■ WHAT THE TASK ASKS: Beginning at the line that contains "Click the X", reproduce every line to the end of the material without changing any of them.

■ INPUT MATERIAL:
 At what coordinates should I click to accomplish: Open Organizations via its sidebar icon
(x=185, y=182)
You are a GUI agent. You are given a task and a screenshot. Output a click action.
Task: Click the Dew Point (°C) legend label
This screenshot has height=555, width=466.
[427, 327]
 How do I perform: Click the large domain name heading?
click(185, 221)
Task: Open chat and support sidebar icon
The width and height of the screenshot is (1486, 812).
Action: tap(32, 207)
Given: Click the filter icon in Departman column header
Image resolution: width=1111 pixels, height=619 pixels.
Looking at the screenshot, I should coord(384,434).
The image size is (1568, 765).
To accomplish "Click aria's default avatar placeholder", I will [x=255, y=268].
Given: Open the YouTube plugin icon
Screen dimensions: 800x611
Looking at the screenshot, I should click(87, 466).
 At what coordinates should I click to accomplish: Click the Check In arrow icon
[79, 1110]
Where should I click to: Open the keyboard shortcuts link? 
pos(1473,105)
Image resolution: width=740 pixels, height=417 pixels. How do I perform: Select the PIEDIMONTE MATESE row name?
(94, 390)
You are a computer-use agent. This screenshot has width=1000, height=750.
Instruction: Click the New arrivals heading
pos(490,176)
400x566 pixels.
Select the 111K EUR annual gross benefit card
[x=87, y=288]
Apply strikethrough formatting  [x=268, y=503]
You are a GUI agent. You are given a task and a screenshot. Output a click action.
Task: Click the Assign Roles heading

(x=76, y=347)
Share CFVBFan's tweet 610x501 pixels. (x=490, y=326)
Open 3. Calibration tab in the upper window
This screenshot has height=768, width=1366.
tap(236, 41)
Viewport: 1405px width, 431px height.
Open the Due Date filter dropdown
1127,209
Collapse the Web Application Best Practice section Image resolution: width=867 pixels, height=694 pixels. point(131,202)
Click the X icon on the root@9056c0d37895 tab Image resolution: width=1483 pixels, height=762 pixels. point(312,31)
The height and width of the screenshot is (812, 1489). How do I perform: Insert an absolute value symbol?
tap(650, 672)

■ RESULT:
Click the X icon on the root@9056c0d37895 tab Image resolution: width=1483 pixels, height=762 pixels. point(312,31)
The height and width of the screenshot is (812, 1489). How do I perform: Insert an absolute value symbol?
tap(650, 672)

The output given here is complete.